Ketchum’s lopsided budget


    There are winners and losers in the proposed Ketchum city budget. City employees are clear winners. Clear losers are the Wagon Days celebration, which generates tax revenue, and Mountain Rides, whose services are utilized by both residents and visitors.
    Ketchum needs to explain to businesses, residents and taxpayers why it’s inflicting cuts on both programs and why it’s ranking increases for employees over infrastructure, services and revenue-generating events like Wagon Days.
    The budget is becoming lopsided.
    The budget contains raises that next year will be between 2 percent and 3.8 percent for employees, the city’s picking up wages for at least two and possibly three more firefighters, more parks and planning personnel, and 15 percent increases in medical insurance benefits for all employees.
    The increases are slated even though city revenues are down.
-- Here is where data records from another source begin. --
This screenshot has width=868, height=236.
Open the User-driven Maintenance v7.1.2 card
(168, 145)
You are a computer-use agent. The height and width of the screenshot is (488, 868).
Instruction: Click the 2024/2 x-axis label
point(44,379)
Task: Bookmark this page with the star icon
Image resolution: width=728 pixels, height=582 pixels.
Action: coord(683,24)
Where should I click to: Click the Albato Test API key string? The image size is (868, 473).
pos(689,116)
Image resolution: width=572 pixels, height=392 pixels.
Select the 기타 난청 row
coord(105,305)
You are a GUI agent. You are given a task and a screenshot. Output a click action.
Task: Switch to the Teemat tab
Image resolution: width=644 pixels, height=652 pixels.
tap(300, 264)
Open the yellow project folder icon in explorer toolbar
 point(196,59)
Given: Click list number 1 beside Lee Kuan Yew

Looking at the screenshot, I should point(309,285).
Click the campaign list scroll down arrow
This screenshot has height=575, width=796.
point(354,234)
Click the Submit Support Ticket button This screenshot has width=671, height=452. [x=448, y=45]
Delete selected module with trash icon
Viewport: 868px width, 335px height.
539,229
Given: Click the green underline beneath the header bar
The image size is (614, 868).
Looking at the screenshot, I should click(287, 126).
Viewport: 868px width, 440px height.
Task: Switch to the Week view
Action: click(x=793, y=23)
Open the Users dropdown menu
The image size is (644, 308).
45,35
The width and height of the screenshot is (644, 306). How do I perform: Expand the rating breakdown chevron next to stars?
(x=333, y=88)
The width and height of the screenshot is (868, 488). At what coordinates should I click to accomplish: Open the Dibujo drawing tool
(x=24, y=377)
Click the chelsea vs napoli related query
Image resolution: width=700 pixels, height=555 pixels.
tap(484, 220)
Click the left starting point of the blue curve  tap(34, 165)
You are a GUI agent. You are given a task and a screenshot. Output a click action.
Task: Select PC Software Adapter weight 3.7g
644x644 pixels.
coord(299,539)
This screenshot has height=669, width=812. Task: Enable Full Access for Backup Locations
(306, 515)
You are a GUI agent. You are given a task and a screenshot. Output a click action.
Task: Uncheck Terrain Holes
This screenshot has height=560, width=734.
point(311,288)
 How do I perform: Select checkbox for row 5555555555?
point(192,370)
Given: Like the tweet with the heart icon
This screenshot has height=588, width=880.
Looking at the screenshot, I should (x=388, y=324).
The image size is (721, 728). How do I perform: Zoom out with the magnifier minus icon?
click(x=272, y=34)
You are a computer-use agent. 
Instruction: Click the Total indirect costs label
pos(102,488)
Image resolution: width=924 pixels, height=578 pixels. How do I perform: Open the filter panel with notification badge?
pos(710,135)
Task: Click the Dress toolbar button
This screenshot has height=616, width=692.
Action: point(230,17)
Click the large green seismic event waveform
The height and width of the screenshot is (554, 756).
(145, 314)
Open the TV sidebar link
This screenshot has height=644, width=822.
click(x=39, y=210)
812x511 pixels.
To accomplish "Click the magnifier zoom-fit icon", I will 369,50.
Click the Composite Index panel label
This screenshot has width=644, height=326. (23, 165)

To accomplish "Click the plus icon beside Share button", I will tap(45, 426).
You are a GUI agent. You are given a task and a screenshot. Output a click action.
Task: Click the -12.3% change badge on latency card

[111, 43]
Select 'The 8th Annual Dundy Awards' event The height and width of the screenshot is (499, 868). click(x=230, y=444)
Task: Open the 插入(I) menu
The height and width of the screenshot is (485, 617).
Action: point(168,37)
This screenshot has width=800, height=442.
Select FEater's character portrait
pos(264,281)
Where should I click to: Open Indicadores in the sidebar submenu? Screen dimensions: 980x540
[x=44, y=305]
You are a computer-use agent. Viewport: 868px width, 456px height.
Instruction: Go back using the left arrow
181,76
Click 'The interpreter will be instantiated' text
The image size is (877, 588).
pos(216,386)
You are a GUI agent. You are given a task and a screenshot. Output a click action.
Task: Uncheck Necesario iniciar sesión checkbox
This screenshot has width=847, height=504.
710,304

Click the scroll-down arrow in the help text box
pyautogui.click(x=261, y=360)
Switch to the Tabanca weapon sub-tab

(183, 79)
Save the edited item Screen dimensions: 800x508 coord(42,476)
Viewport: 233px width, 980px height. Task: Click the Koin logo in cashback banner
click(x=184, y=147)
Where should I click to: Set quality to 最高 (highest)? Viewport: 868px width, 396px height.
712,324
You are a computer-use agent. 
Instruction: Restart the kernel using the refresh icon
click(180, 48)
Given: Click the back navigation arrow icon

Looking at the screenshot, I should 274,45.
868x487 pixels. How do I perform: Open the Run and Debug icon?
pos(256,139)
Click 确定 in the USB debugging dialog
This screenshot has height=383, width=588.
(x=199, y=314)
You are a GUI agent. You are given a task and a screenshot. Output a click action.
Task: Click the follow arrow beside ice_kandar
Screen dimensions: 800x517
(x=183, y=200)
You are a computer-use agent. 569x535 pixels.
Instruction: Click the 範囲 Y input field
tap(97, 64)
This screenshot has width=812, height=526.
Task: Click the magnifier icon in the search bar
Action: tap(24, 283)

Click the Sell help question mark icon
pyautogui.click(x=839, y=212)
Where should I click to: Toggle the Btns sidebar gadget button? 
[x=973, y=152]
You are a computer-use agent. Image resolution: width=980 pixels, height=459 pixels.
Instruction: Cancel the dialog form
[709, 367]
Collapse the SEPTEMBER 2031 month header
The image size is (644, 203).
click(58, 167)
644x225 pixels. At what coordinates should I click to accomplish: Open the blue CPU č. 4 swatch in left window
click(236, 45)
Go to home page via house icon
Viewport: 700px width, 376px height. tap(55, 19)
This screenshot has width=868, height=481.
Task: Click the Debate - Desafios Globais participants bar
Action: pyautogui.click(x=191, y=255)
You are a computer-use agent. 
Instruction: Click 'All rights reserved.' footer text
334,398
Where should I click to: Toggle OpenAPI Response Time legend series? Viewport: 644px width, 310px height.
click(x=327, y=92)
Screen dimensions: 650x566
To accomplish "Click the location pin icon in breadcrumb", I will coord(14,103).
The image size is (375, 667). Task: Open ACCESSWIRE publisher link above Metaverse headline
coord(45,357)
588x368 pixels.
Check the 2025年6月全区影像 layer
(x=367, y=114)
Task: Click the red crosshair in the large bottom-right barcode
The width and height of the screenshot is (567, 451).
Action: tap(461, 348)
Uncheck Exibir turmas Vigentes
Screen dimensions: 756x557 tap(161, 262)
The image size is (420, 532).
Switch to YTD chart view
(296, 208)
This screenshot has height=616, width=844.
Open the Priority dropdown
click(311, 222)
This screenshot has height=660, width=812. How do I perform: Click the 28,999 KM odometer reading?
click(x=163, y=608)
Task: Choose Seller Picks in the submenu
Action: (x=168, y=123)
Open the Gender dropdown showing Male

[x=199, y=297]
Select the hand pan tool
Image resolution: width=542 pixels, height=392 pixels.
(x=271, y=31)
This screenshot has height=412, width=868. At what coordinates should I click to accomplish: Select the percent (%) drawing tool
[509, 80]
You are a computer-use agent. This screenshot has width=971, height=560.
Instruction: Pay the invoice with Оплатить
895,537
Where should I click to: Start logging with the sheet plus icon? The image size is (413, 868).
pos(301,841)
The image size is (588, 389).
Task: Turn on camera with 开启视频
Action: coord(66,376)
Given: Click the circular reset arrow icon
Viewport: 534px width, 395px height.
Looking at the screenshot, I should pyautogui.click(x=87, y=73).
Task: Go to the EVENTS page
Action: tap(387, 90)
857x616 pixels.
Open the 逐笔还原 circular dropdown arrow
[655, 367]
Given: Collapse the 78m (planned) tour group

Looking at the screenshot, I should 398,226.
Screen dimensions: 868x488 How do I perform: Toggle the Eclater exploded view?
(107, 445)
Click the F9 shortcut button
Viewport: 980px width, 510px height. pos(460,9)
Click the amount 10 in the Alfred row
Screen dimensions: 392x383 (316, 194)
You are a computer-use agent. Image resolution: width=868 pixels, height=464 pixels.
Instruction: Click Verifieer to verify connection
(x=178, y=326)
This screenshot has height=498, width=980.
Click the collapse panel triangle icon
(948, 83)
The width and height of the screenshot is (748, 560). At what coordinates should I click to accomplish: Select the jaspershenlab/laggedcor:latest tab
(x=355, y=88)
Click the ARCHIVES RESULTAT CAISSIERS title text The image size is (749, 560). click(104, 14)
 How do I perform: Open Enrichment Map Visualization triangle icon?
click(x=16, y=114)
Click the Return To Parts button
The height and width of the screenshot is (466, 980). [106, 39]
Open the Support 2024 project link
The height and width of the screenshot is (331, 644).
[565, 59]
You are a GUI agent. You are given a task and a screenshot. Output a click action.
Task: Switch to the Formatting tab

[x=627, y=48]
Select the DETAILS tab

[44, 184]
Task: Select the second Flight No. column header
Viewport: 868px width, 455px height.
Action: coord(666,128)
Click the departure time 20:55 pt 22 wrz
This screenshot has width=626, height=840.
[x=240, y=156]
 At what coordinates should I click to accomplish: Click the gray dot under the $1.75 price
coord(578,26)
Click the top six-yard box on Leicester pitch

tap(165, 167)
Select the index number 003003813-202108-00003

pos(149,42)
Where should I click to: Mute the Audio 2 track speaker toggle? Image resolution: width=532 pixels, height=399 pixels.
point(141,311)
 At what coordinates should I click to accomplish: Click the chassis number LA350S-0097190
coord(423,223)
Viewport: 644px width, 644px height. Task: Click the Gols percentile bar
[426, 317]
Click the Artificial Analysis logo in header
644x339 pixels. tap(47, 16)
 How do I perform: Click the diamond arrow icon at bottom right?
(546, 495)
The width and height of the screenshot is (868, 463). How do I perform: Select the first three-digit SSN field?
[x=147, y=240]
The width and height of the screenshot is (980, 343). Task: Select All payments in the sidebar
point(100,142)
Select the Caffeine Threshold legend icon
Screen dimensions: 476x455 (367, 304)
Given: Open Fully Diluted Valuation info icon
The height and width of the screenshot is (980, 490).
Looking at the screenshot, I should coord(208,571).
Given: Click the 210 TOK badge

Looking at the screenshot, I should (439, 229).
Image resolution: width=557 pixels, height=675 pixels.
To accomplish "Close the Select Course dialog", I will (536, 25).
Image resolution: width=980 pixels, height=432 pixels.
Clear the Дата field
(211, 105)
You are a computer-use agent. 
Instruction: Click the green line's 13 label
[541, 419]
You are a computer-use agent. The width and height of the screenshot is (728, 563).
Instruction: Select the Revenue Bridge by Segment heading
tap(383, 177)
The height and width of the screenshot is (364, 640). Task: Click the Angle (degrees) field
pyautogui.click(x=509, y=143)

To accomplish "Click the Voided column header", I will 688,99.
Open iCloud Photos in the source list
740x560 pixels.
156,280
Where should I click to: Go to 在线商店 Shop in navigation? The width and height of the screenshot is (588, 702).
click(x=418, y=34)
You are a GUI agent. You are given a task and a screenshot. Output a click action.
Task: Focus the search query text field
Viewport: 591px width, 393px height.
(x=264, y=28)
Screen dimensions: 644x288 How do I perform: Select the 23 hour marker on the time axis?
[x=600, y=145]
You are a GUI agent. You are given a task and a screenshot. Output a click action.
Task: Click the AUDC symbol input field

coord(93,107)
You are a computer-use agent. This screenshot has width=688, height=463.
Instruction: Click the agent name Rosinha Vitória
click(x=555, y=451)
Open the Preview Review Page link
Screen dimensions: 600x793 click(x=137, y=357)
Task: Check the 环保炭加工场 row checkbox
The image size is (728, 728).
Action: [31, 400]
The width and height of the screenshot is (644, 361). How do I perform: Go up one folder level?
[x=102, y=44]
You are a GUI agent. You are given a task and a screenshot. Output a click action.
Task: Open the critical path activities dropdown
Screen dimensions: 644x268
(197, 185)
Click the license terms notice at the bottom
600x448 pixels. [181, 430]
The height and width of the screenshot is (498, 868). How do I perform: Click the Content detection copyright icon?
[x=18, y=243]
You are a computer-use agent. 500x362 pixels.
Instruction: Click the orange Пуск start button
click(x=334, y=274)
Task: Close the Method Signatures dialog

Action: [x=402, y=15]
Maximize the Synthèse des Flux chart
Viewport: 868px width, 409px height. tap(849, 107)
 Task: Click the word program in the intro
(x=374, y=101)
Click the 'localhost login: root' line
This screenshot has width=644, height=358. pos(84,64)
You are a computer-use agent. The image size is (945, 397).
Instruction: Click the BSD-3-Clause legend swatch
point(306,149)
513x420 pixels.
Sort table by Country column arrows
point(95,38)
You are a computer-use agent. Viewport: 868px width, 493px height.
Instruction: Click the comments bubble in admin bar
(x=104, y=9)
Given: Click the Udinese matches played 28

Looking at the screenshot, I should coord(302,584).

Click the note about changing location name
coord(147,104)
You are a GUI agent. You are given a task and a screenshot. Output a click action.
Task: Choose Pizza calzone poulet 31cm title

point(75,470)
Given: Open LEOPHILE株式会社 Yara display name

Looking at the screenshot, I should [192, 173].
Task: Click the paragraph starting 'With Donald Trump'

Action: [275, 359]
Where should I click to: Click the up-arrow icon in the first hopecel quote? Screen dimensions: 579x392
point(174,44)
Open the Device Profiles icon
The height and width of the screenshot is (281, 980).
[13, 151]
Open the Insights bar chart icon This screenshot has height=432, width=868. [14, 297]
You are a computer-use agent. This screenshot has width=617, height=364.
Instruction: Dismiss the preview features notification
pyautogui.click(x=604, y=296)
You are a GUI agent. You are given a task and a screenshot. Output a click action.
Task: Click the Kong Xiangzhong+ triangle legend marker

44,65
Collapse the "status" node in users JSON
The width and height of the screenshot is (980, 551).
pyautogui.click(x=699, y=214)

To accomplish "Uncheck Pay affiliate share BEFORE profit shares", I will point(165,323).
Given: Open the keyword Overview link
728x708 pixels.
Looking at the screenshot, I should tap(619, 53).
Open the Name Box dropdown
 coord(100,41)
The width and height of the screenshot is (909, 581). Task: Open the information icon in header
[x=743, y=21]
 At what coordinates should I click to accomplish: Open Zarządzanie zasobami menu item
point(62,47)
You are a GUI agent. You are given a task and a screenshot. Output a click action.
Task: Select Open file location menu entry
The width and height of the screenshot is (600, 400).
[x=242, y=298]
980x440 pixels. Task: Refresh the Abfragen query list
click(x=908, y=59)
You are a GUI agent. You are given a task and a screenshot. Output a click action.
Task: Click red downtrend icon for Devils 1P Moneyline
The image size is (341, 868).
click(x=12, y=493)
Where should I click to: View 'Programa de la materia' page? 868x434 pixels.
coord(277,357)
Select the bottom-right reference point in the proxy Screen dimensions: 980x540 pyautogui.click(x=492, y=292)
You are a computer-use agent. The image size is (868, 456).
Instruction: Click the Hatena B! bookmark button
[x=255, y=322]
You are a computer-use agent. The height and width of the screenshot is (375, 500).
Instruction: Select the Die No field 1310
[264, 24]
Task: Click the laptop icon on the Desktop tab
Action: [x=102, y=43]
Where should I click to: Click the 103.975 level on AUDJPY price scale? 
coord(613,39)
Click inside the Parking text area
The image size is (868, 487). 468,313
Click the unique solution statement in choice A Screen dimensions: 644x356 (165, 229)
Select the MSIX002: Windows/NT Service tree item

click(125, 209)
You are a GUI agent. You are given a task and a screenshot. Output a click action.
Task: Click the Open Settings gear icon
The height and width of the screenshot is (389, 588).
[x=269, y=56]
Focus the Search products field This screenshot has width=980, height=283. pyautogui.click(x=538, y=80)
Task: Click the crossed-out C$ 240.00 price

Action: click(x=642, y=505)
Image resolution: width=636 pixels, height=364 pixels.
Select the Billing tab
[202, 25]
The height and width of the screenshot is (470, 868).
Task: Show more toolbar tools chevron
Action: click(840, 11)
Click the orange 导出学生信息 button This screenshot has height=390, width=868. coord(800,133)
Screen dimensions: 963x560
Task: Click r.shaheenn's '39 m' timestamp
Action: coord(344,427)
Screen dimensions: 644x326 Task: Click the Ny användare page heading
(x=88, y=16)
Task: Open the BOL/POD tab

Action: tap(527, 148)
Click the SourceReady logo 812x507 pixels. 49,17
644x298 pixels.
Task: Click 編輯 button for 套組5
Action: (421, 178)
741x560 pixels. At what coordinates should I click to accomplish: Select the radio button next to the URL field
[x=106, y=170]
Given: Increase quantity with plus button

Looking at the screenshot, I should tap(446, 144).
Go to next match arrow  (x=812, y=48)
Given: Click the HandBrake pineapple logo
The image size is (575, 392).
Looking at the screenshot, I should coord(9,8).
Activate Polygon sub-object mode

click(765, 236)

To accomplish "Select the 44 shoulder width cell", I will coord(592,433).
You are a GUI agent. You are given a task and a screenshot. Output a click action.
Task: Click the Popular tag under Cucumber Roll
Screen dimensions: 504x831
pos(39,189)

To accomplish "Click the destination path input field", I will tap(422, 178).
This means that the city plans to shift money that should go to other programs and infrastructure in order to afford wage and benefit increases.
    This is not to pick on city employees who work hard for their money. However, in the last few years local public jobs have offered better wages with better benefits than comparable local jobs—and they come with no market risk.
    Local businesses—the very organizations that pay property taxes, and generate and collect local-option sales taxes—were battered by the economy last year. The city’s LOT revenues suffered as a result.
    Businesses lost two weeks of peak-season revenue because of the Beaver Creek Fire. Then, a poor snow year piled on poor winter business. And, there was also the ongoing drain of unfair competition from untaxed Internet sales.
    Unlike the city, when businesses suffer revenue losses three things generally happen. First, employees don’t get raises, even if the cost of living rises as it has by 2 percent since last year. Second, jobs aren’t added. Third, products or services that generate revenue or are key operations are not cut.
    In continuing to increase wages, the $14.2 million Ketchum budget also shorts basic repairs to sidewalks and buildings.
    The budget lists no plans to restore the cuts if revenues improve. Instead, the city’s wish list contains money for acquiring open space. Unbudgeted, but also on the city’s radar, is a new city hall.
    The budget wisely maintains $450,000 for the Sun Valley Marketing Alliance. That said, the city should keep an eye on its investment and take its measure by eventually comparing SVMA’s costs to skier-day counts and the number of passengers arriving at the airport annually.
    Without a well-marketed and well-attended Wagon Days celebration, August business used to drop off radically. Without proper support, that could happen again—and whack LOT revenues hard.
    The city budget needs a healthier balance among labor, investment in the local economy, services infrastructure and pet projects—and a lot more debate.